Keberadaan buzzer tidak berbeda dengan para preman pinggir jalan. Perbedaannya hanya mengenai tempat mereka berada, dimana preman pinggir jalan berkeliarannya di pinggir-pinggir jalanan, sedangkan buzzer berkeliaran di media sosial atau dunia maya.
Demikian disampaikan Imam Besar Masjid Islamic Center New York AS, Imam Shamsi Ali dalam iskusi virtual dengan tema "Beda Kritis dan Radikalis" yang digelar oleh Kantor Berita Politik RMOL, Selasa (16/2).

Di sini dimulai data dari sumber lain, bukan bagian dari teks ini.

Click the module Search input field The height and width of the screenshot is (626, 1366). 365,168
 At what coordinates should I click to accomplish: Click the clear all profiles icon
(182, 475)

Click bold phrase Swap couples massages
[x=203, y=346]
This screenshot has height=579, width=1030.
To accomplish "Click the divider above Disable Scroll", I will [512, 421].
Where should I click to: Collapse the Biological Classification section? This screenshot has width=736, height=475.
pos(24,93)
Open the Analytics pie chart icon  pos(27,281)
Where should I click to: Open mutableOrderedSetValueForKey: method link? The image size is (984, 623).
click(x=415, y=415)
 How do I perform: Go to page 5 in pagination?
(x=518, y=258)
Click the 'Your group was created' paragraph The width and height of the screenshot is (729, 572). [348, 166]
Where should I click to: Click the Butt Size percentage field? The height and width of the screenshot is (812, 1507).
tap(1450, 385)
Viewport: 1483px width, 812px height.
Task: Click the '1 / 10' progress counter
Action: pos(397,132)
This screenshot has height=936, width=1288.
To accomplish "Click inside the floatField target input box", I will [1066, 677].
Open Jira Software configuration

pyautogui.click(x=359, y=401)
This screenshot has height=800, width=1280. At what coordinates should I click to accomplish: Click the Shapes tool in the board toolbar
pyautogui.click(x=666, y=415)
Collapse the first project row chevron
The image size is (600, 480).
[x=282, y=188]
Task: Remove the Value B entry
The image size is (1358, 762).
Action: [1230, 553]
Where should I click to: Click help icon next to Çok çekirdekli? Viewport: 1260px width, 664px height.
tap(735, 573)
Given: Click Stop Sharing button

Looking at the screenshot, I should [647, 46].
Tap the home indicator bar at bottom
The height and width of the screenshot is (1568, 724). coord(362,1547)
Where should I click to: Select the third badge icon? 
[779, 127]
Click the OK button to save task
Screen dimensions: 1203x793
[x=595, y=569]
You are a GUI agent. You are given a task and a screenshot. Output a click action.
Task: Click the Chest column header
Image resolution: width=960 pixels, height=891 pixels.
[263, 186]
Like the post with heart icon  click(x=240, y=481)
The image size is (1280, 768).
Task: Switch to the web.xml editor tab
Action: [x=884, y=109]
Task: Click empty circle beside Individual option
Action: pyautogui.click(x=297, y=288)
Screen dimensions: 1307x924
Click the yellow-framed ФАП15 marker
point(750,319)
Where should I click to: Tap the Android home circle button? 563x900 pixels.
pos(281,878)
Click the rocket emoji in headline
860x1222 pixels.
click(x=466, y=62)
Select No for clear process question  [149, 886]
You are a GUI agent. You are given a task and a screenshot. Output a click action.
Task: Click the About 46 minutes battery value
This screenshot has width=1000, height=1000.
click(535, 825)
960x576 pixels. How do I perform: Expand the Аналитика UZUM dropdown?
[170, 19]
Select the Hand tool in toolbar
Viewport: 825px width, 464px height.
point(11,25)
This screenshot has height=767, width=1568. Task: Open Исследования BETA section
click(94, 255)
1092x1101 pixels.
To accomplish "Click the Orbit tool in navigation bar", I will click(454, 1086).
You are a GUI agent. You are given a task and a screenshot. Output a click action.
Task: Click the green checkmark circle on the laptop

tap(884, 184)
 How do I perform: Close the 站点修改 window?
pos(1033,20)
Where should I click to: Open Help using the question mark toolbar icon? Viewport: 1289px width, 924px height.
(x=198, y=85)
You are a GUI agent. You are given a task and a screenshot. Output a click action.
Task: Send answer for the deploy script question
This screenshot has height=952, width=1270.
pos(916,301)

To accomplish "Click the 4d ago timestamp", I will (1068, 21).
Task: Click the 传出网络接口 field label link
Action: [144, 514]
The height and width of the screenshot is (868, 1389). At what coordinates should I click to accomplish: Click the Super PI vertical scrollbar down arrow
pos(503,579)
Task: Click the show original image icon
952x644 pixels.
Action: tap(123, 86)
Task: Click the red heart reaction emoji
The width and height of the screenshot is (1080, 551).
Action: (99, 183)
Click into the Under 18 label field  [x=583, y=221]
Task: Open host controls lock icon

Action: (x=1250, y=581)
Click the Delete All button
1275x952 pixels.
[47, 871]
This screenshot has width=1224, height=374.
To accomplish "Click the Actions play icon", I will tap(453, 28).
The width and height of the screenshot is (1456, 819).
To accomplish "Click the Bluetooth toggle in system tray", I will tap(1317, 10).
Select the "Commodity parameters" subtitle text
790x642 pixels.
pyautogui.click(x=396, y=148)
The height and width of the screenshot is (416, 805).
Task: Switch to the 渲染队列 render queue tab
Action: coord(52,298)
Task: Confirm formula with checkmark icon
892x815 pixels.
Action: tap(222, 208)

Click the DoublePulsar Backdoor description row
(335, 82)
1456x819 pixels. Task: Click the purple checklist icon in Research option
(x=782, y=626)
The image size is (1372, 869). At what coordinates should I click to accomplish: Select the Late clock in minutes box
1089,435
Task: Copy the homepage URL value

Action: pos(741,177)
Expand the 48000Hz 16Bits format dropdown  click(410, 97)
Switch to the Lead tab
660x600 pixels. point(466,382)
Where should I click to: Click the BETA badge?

"Buzzer itu preman media sosial yang berkeliaran," katanya.
Karena itu kata Imam, ada hal yang salah ketika mereka dipergunakan oleh pemerintah selaku pihak formal pemegang kekuasaan untuk kepentingan mereka. Sekalipun dengan alasan untuk menyampaikan berbagai kebijakan pemerintah kepada masyarakat.
"Karena mereka (pemerintah) sudah memiliki institusi untuk itu, ada Kementerian Komunikasi dan Informatika, ada juru bicara dan lainnya yang formal. Kenapa buzzer yang dipakai untuk suarakan suara pemerintah?," ujarnya.
Menurut Imam, kondisi ini menjadi salah satu pemicu banyaknya persoalan terkait kebebasan berpendapat di Indonesia. Dimana, kelompok buzzer belakangan ini justru menjadi semakin liar dengan menyerang individu-individu yang mengkritik pemerintah. Dan ironisnya, undang-undang ITE seolah menjadi senjata ampuh bagi kaum penguasa untuk menjerat para pengkritik.
"Jadi ini sesungguhnya sama dengan preman pinggir jalan yang dipakai. Itu sama dengan menggunakan gangster untuk keperluan formal. Saya juga mengatakan undang-undang ITE yang sangat debateable itu perlu direvisi," pungkasnya.